La solitude du cœur, franchir les obstacles de la vie et devenir soi (éd. 2015) s’inscrit dans la même veine littéraire et Rozette Yssouf signe là le texte sans doute le plus abouti de l’écriture du moi. Avec l’emploi exclusif de la première personne du singulier, l’auteure retrace son enfance à Mayotte, son adolescence à La Réunion et sa vie d’étudiante en métropole. Une lecture attentive montre que le strict cadre autobiographique, selon Philippe Lejeune2, s’agrandit avec l’approche psychanalytique et permet à l’auteure d’explorer le paysage intérieur, de sonder l’intime par le truchement de personnages de fiction, « Sarah » (p.64, p.127), « Bella » (p.89), « Zaza »(p.109). La distanciation entre l’auteure et la narratrice s’opère également à un autre niveau, lorsque la narratrice fait appel à « Angélina », correspondante imaginaire de son journal intime : « chère Angélina, je ne t’ai pas oubliée, comment le pourrais-je ? Tu es la seule qui me comprenne. » (p.21)

L’innocence de l’enfance et son monde féerique disparaissent à mesure que les crises culturelles et identitaires, nées de la confrontation entre la réalité sociale réunionnaise3 et métropolitaine4, entraînent la narratrice dans un processus d’introspection de ses aspirations, de ses rencontres, de ses aventures sentimentales et de déceptions qui sont la cause de sa souffrance psychique. Elle qui croyait tant aux contes de fée et au prince charmant, concède, dépitée : « Les Hommes m’ont énormément déçue » (p.63).

Étudiante à Montpellier, elle fait d’abord la rencontre de « Gotcha », un jeune homme au physique peu avantageux mais beau parleur, séducteur et, comme disent les Égyptiens, niswandjî, « homme à femmes ». Elle a quand même voulu « lui donner une chance de [la] surprendre dans le bon sens » (p.64). Mais il la trompe avec son ex-copine avec laquelle il choisira de rester. Elle fait ensuite la rencontre de « Yahaya », un garçon d’apparence timide et blessé par un chagrin d’amour. Il ne souhaite pas s’engager dans une nouvelle relation sérieuse mais ne voit pas d’inconvénient à flirter et à assouvir ses désirs (p.87-96). Vient le tour du « Beau Gosse » qui sait jouer de son physique avantageux pour charmer les filles, les faire languir et les manipuler (p.107-126).
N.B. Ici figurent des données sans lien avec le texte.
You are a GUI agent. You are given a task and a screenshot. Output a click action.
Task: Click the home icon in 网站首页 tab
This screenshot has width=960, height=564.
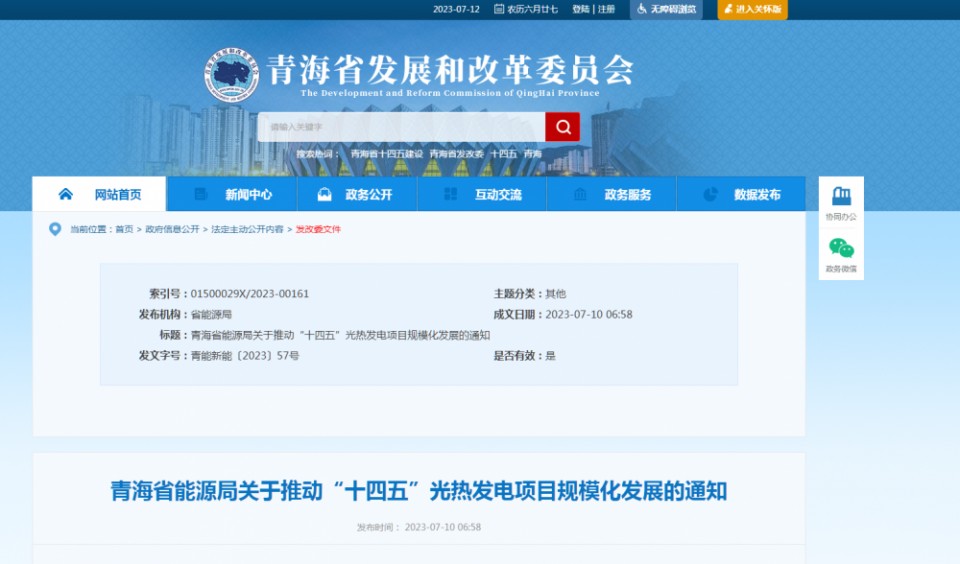pos(66,194)
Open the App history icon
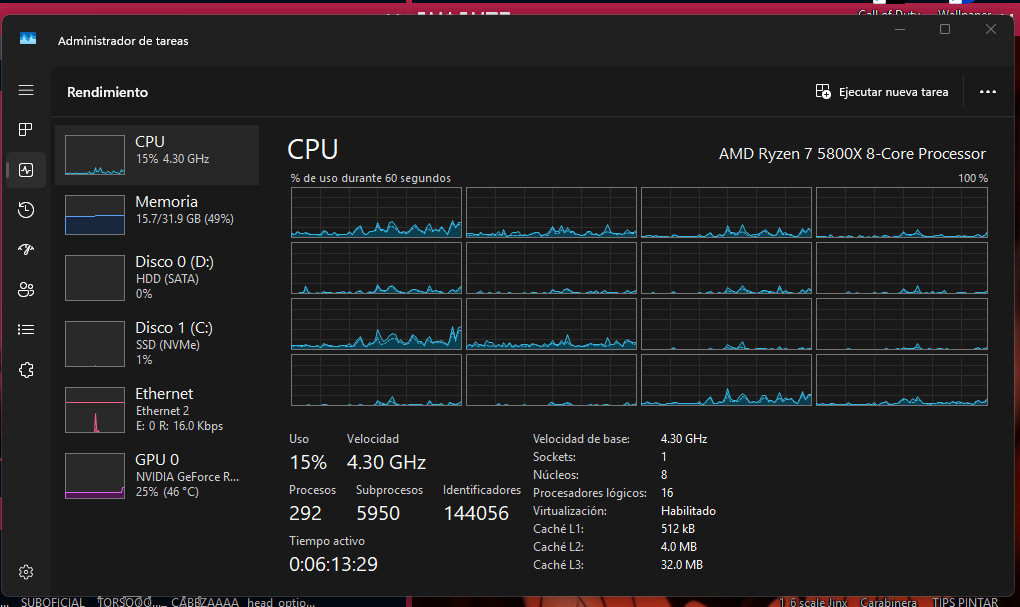This screenshot has width=1020, height=607. tap(26, 209)
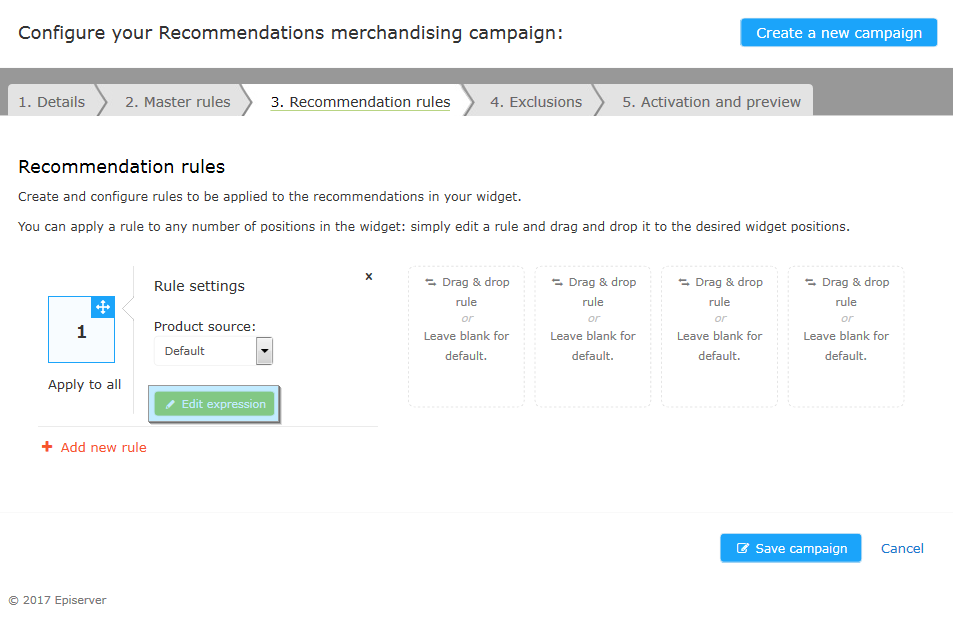Click the swap icon in third drop slot
This screenshot has width=953, height=617.
coord(684,282)
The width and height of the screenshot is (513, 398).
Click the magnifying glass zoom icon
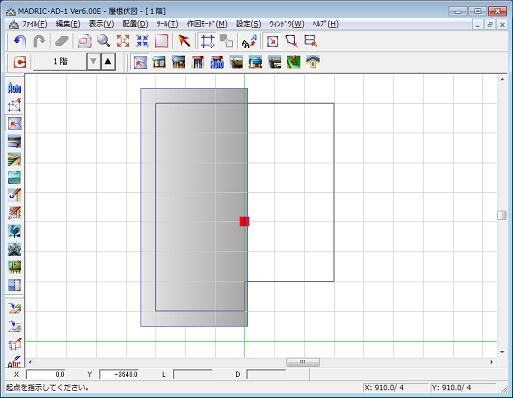click(x=104, y=41)
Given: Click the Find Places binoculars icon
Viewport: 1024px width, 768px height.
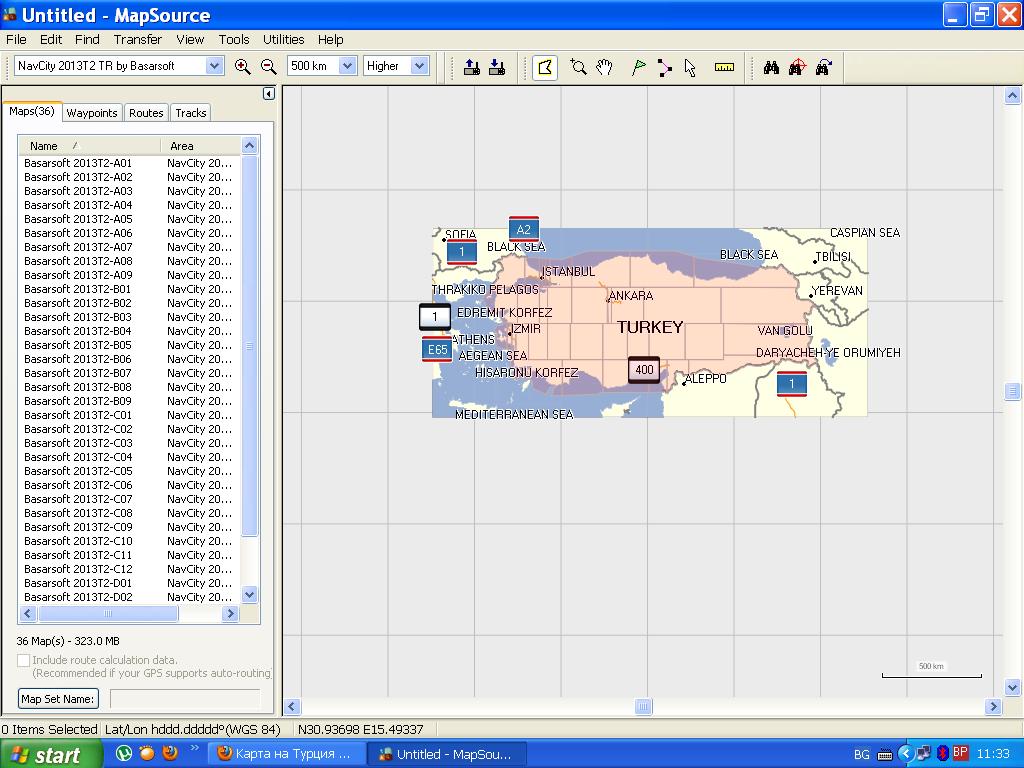Looking at the screenshot, I should (x=771, y=67).
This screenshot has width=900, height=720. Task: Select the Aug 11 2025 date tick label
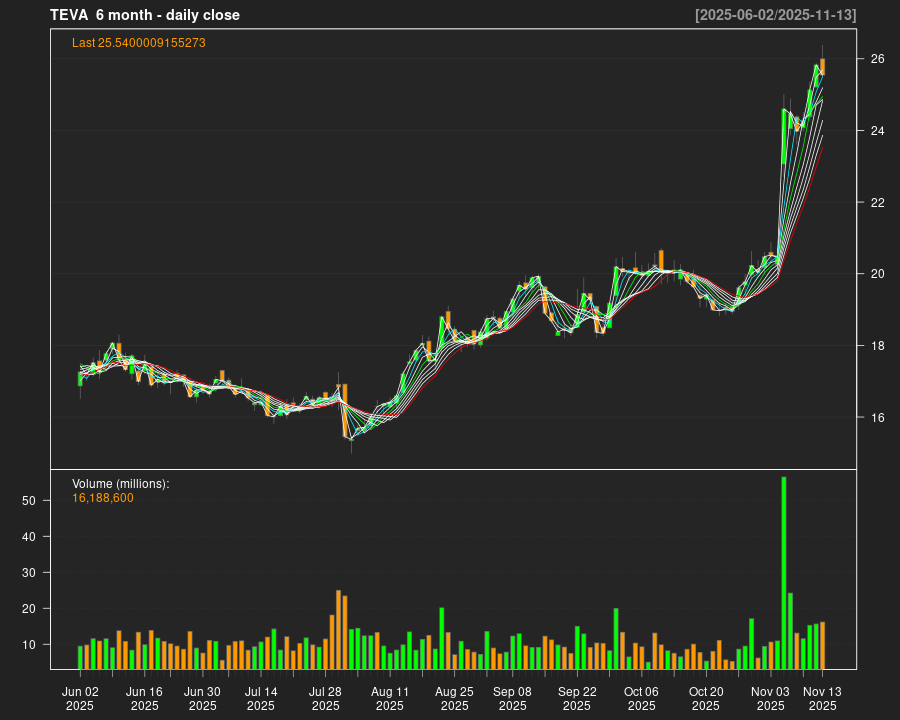[x=390, y=698]
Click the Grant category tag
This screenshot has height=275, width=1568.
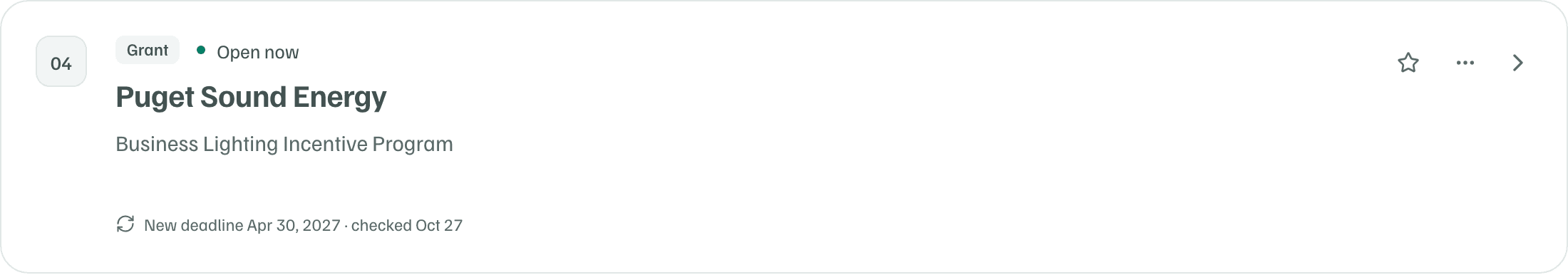[x=148, y=50]
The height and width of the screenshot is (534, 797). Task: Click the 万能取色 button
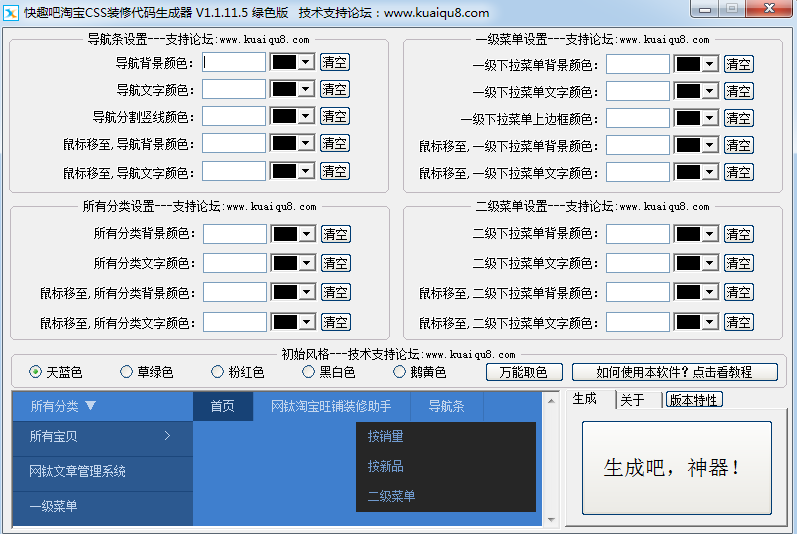(x=524, y=372)
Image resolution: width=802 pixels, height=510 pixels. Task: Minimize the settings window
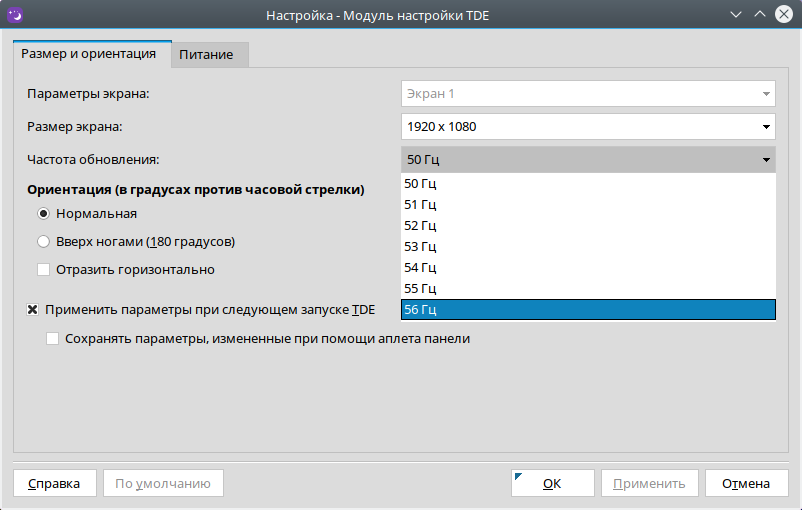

Lors de son examen de conscience, la narratrice ne s’épargne aucune critique. Elle reconnaît avoir fait du tort à certains hommes sans doute bien intentionnés, sincères, comme « James » par exemple, resté auprès d’elle dans les moments difficiles (p.128-130), « Chou », le malheureux qu’elle a éconduit (p.130-131), « Miaou » qui s’est senti trahi après deux longues années de relation virtuelle sans issue (p.131-132). Elle se justifie en invoquant la blessure causée par trop de déceptions amoureuses : « Je suis coupable, certainement [mais], je ne pouvais plus aimer. J’étais vidée de tout l’amour qui me restait dans mon pauvre cœur meurtri. » (p.133)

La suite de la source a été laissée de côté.